Reading text:

================================

Relax your body, heart and mind with infinite tenderness...
Yin Yoga is a calm and meditative style of yoga, where gentle seated or lying postures are held for several minutes with the aim of improving flexibility.
It is based on the Taoist concepts of Yin and Yang, opposite and complementary principles in nature : Yin is feminine, calm, stable, cold, where Yang is masculine, active, changing, hot.
In the body, the relatively stiff connective tissues (ligaments, tendons, fascia) are yin, while the more mobile and pliable muscles are yang. Passive postures in yoga are considered yin, whereas active, dynamic postures are yang, because they stimulate the muscles and generate heat.
Fascia and Flexibility
Yin Yoga improves flexibility and range of movement by targeting the deepest layers of
the body, the connective tissues or fascia. Fascia are densely packed webs of collagen fibers which envelop our whole body in sheets, cords and bags that sheathe, divide and permeate every one of our muscles, bones, nerves, blood vessels and organs.
Wrapped around our individual internal parts, fascia keeps them separate and allows them to slide easily with our movements. It connects organs to ribs, to muscles, and all bones to each other, creating a mobile, flexible and resilient body unit. Because it is stiffer, it resists over-stretching and tearing forces.
It contracts independently of the muscles it surrounds, and responds to stress without our conscious command, thus impacting the way we move. In its healthy state, fascia is smooth and supple and slides easily, allowing us to move and stretch to our full length in any direction.
But lack of activity, chronic stress and/or tight muscles tighten the fascia. Becoming rigid,
it compresses muscles and nerves, inhibiting range of motion.
Fortunately, tightened fascia can be brought back to supple health by holding gentle stretches for several minutes and relaxing into the postures.
Many Yin Yoga postures closely resemble Hatha Yoga asanas, but being performed with very little muscular exertion, they are given different names to differentiate the way we approach them.
A Journey into Serenity and Meditation
Yin Yoga is an introspective practice that offers us a chance to turn inward and practice stillness, patience and non-reactivity. When we allow ourselves to stay present and experience the subtle shifts that occur during the long hold of a posture, time opens up.

================================

Records from a data source
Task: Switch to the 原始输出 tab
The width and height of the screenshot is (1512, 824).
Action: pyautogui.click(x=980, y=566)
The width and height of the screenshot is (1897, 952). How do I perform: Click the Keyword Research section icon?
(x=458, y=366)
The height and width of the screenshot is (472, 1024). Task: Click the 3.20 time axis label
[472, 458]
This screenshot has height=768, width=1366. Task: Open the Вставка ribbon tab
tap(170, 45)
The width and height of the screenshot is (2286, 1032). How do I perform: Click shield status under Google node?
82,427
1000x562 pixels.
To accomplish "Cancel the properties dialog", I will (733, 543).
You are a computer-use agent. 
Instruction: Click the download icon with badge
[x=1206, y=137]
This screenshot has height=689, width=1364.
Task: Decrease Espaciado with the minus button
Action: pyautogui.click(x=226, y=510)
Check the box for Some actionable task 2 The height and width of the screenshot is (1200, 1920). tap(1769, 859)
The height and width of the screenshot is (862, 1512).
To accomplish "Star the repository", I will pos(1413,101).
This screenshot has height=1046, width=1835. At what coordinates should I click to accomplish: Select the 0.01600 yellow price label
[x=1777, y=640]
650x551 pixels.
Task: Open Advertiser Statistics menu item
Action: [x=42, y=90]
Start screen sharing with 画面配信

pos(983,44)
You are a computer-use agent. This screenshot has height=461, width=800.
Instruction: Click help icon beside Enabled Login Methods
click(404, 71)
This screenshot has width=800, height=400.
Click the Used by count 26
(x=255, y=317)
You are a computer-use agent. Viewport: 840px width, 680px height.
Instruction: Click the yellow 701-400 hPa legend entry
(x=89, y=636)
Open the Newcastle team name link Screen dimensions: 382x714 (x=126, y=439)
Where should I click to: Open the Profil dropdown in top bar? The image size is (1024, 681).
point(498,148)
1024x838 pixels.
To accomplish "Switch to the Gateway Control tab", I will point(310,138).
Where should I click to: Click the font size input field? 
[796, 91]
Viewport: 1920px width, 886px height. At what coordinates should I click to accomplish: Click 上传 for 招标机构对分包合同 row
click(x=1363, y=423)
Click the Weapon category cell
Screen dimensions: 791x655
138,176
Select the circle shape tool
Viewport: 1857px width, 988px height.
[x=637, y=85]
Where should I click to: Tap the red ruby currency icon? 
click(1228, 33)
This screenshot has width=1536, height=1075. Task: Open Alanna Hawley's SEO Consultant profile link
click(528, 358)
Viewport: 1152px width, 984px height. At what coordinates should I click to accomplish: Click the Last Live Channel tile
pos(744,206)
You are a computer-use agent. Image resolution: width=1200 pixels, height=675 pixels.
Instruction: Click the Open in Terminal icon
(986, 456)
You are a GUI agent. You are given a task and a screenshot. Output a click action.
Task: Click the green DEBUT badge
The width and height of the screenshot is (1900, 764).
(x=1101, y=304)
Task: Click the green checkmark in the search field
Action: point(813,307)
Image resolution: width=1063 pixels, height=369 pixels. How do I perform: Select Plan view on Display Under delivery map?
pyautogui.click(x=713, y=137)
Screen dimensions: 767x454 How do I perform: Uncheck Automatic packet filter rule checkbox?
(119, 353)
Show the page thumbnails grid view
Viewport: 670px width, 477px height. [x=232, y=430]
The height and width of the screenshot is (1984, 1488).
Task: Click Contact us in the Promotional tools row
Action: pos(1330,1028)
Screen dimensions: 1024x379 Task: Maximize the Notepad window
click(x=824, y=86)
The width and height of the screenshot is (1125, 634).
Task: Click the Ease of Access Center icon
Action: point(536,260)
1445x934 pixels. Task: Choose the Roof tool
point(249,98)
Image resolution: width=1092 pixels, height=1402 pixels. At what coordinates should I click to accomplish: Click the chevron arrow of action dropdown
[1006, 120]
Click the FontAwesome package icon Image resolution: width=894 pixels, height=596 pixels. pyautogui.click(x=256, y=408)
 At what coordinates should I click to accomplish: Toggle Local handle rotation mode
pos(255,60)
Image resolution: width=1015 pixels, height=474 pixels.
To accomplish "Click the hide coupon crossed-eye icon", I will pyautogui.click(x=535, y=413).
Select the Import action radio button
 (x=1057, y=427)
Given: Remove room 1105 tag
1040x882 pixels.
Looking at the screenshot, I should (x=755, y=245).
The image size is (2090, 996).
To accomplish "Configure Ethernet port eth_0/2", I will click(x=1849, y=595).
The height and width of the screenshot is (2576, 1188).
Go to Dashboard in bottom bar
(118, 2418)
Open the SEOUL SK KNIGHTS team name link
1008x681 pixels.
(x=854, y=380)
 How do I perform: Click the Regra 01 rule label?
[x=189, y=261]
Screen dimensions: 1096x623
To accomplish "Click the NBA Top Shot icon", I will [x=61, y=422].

================================

Summarize the text on Yin Yoga in two sentences. The listing has nothing to do with the text.

Completed exercise:
Yin Yoga is a calm, meditative style of yoga based on the Taoist ideas of Yin and Yang, in which gentle seated or lying postures are held for several minutes to improve flexibility. These long holds target the fascia, which can be tightened by inactivity, chronic stress or tight muscles, and bring it back to supple health, while the practice also offers a chance to turn inward and practice stillness, patience and non-reactivity.